* Assignment
Beginning with the line that holds "Viewport: 1456px width, 819px height.", copy each line exactly through the end of the entries, but leave the pictures out.

Records contained in a dataset
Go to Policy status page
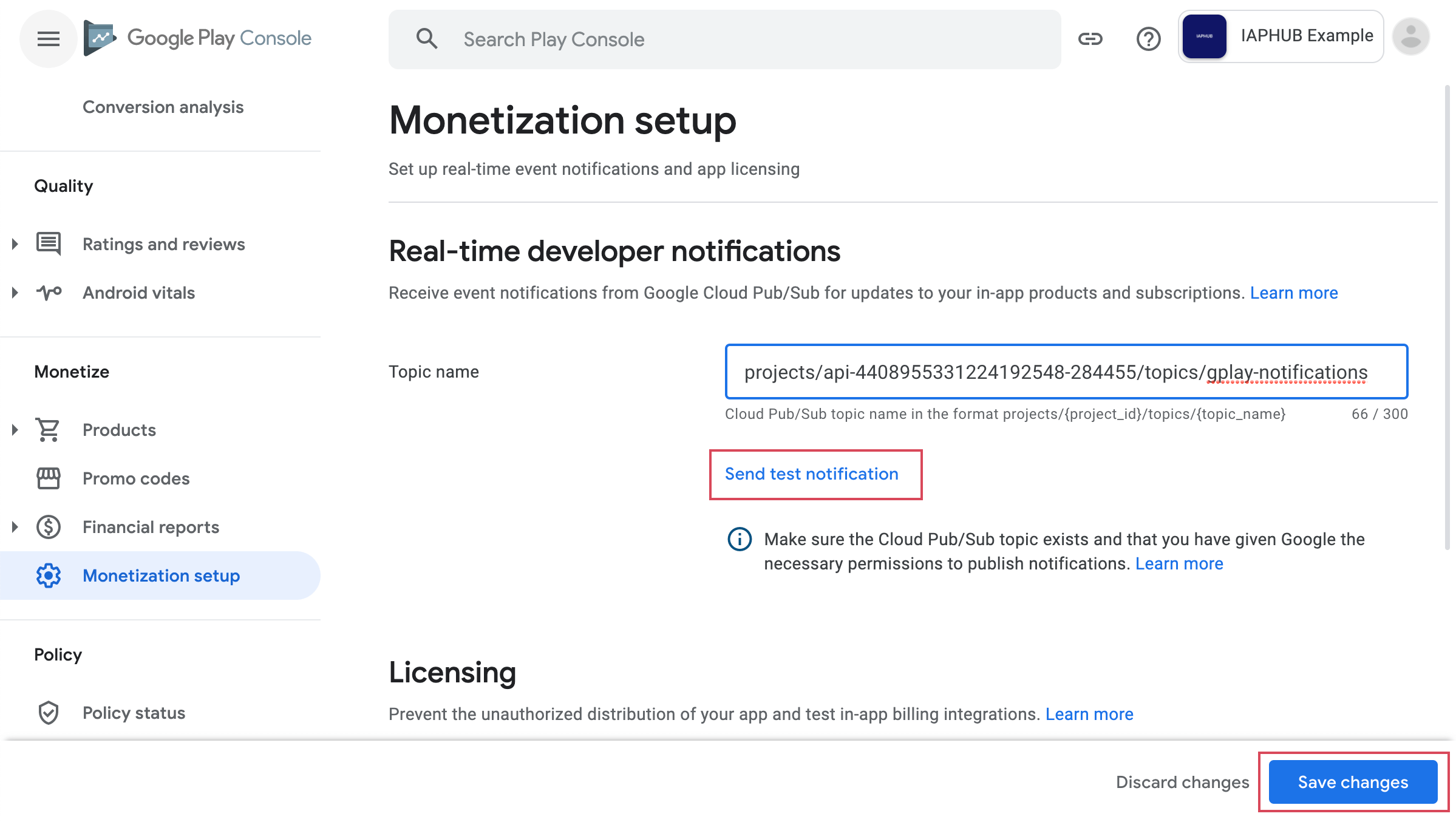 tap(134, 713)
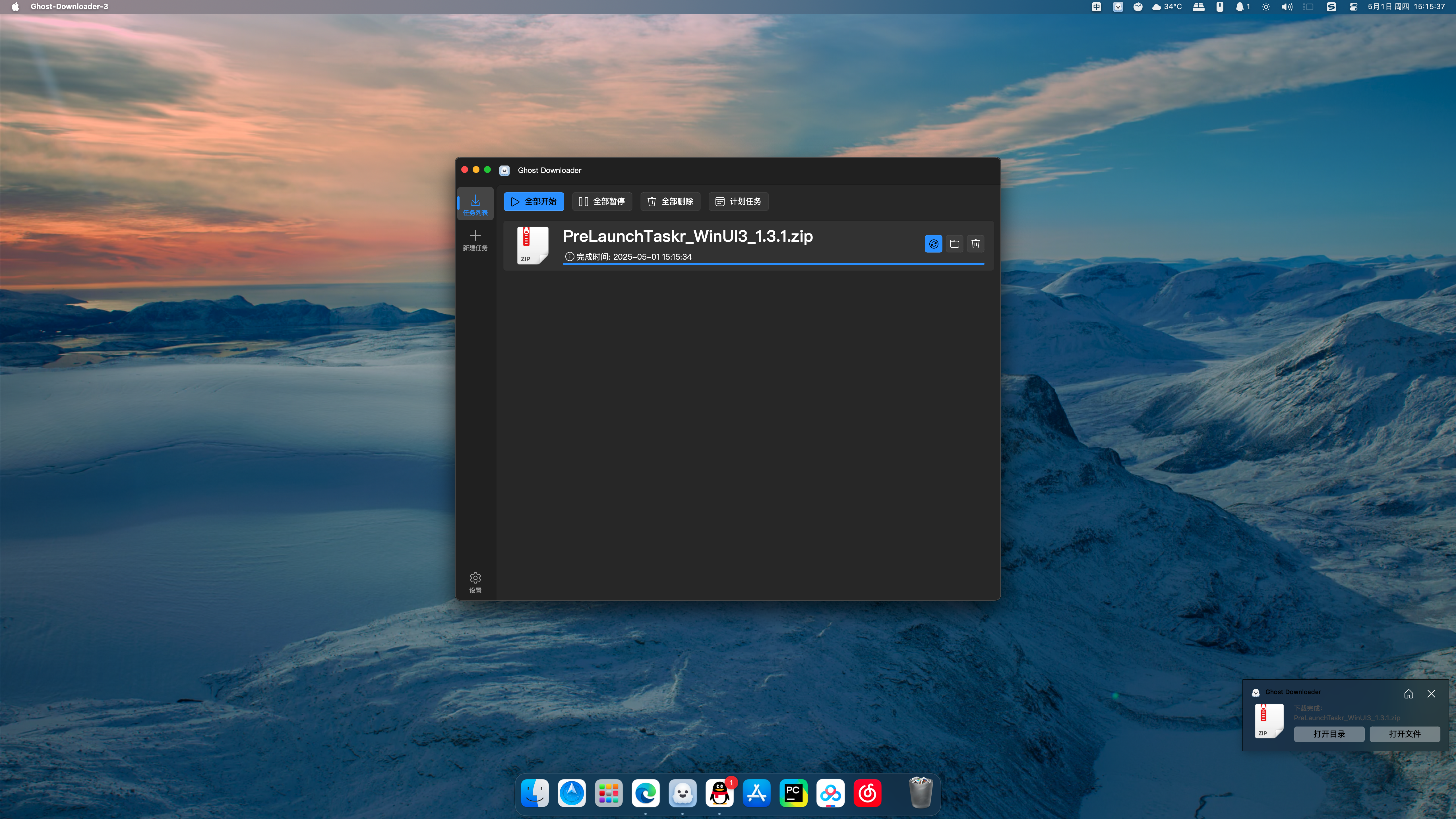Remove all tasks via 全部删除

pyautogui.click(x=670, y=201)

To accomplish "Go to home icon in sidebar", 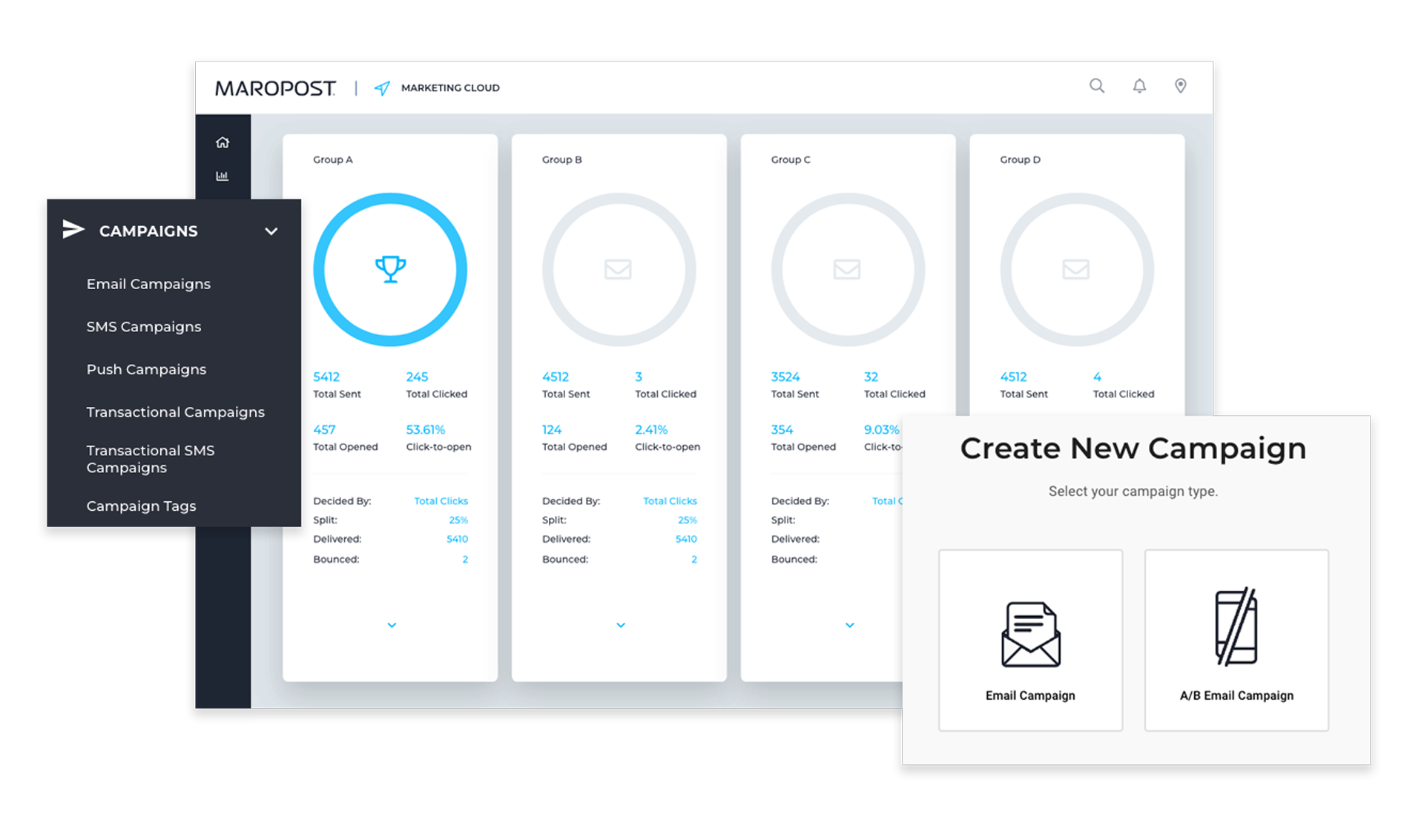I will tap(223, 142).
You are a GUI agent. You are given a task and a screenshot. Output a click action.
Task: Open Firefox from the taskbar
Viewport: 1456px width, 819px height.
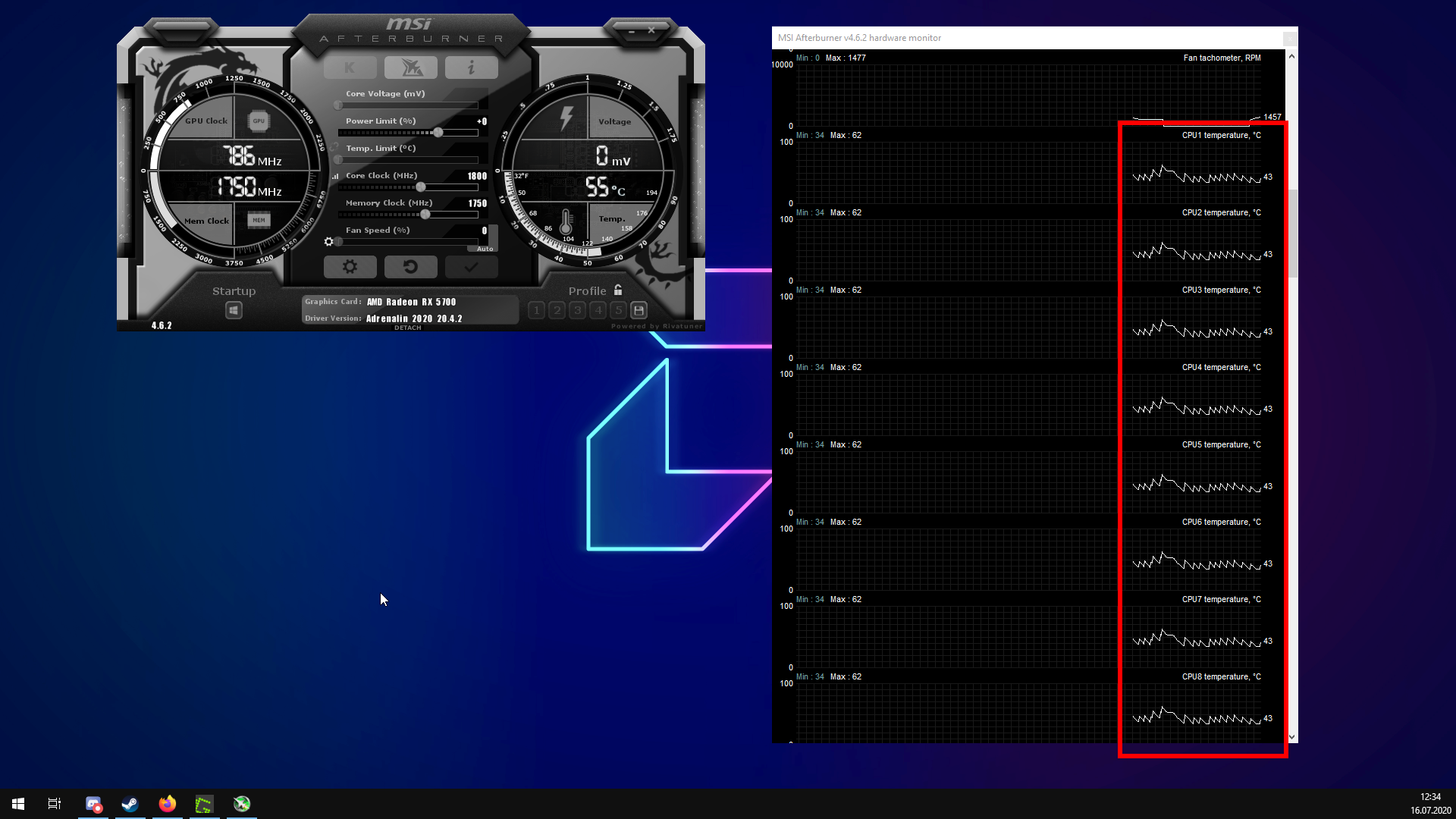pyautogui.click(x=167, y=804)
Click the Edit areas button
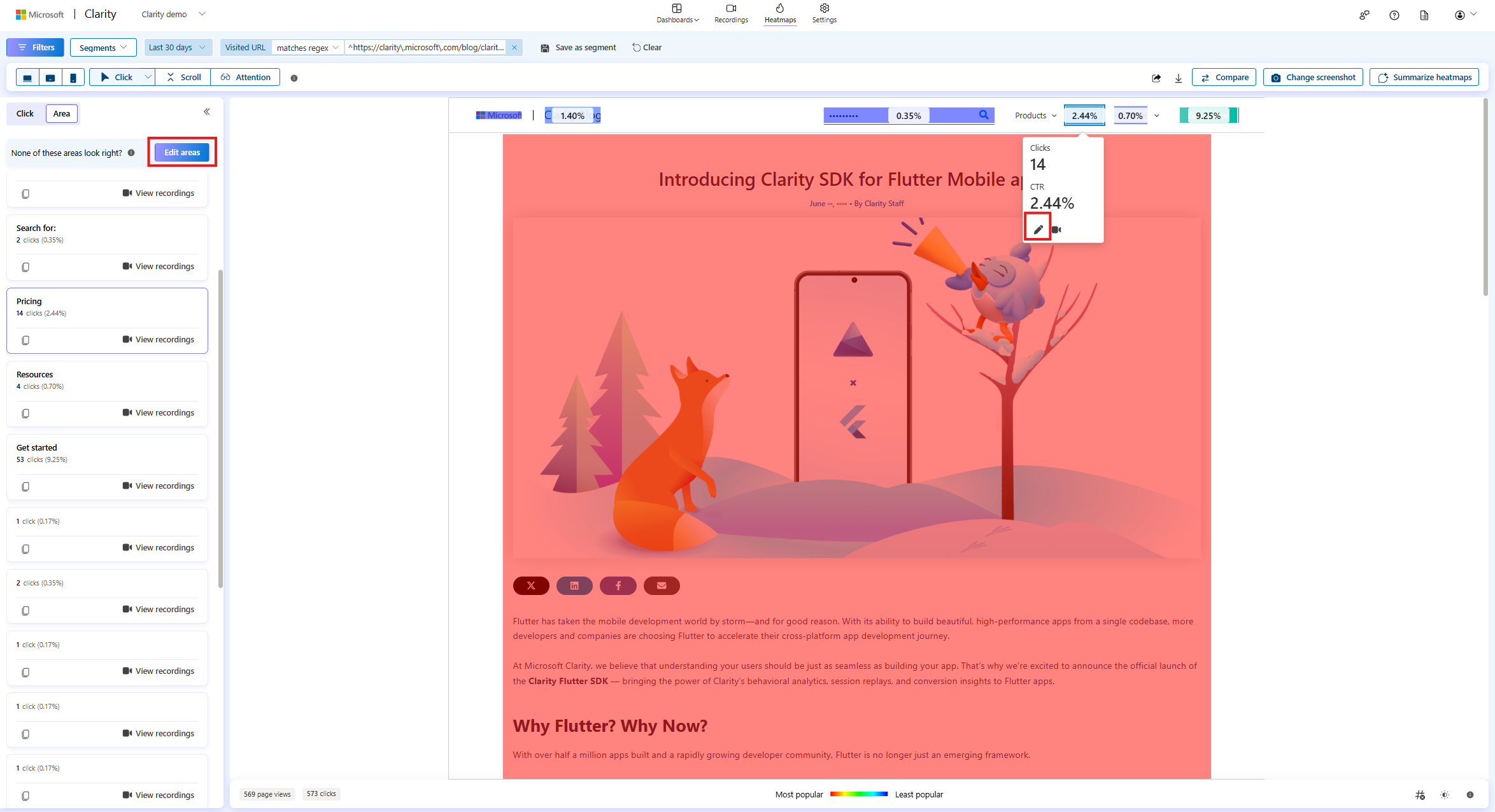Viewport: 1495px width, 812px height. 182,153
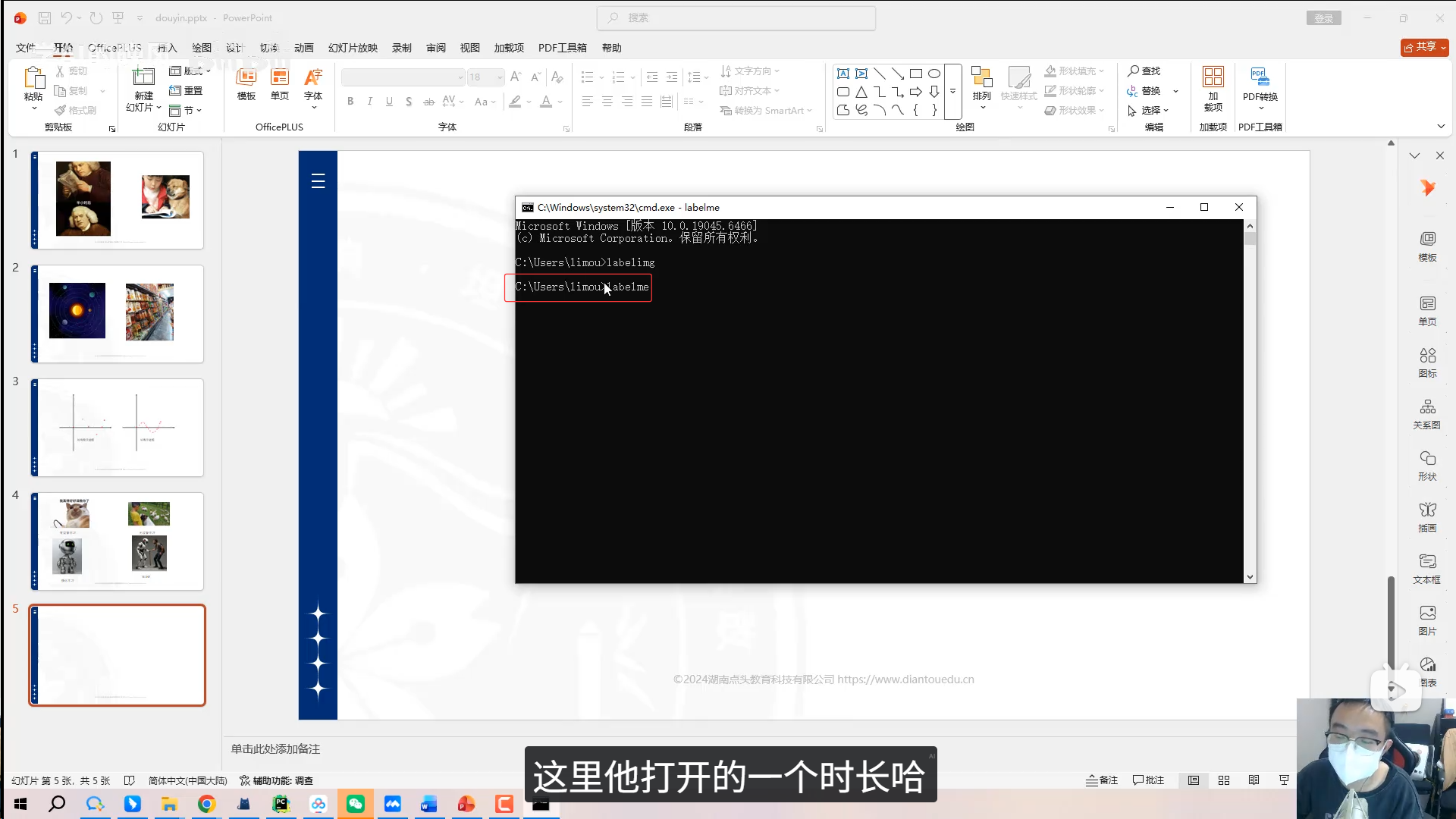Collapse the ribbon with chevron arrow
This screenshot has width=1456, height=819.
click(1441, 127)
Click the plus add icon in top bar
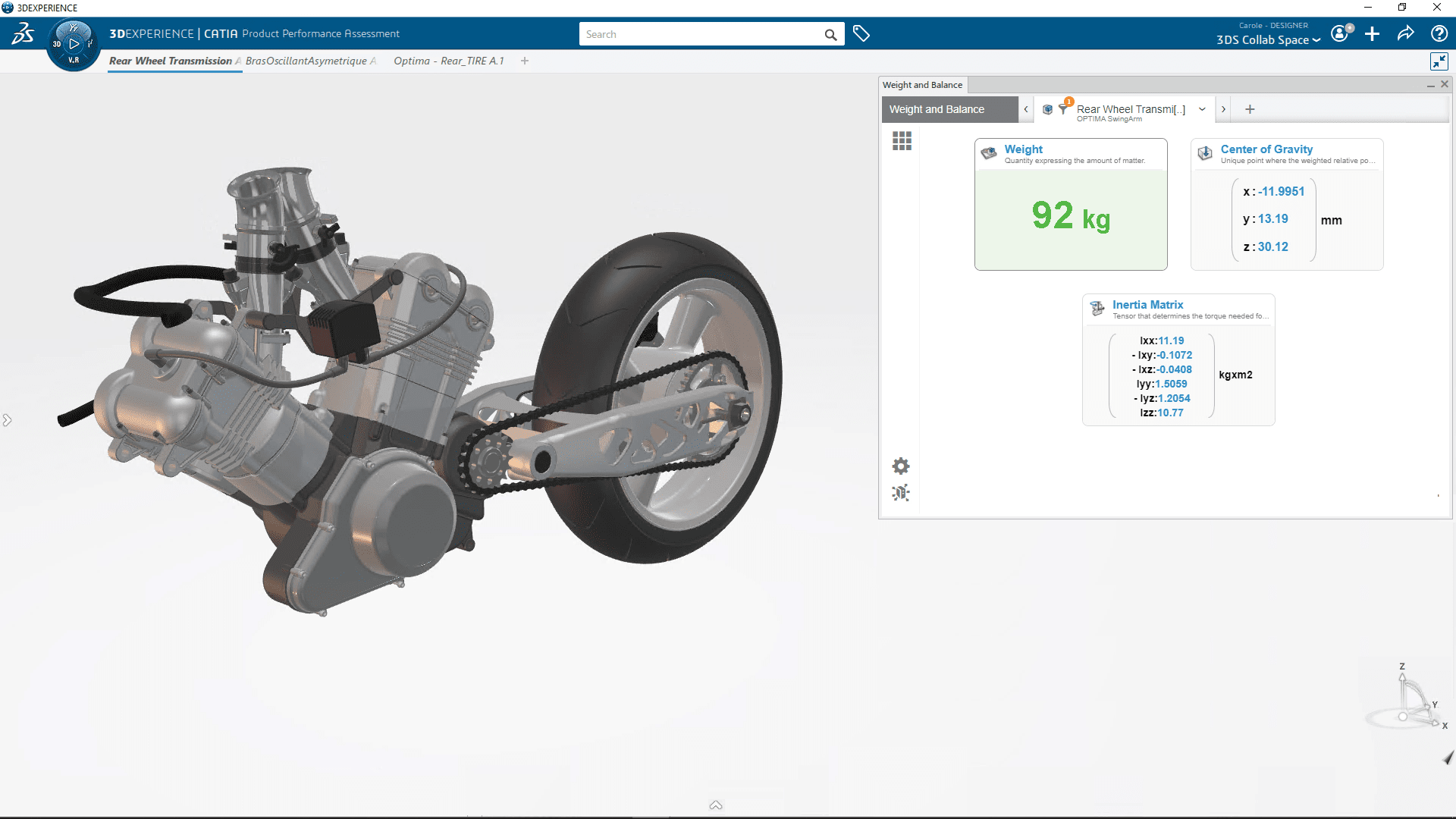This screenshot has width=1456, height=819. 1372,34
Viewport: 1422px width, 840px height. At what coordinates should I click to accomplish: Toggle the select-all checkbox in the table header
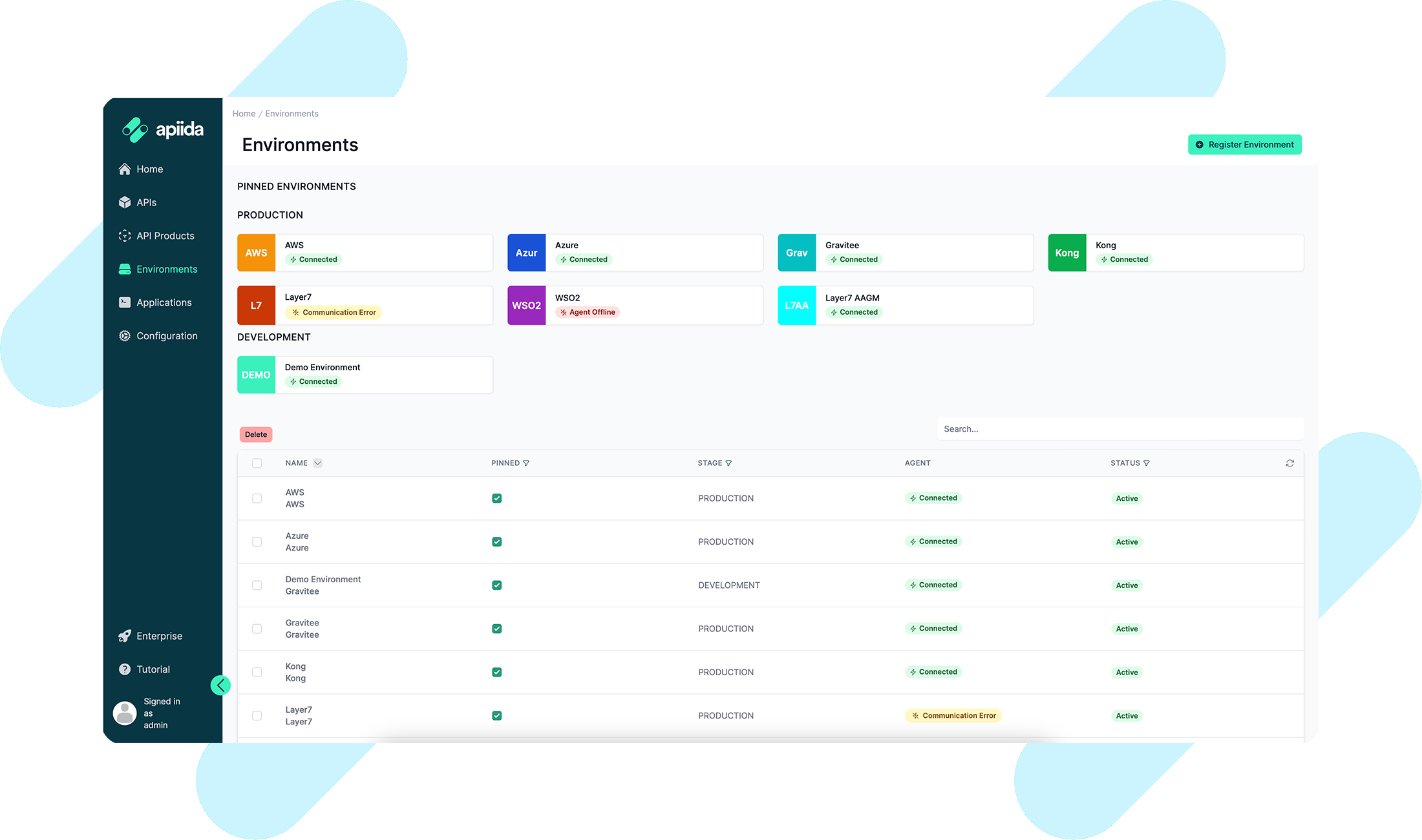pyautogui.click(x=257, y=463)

* The completed task
Viewport: 1456px width, 819px height.
pyautogui.click(x=167, y=804)
Click the Edit areas button
Viewport: 1495px width, 812px height. 182,153
Collapse the ribbon with chevron arrow
This screenshot has width=1456, height=819.
click(1441, 127)
Click the plus add icon in top bar
This screenshot has width=1456, height=819. 1372,34
Viewport: 1422px width, 840px height. At what coordinates should I click to accomplish: Toggle the select-all checkbox in the table header
pyautogui.click(x=257, y=463)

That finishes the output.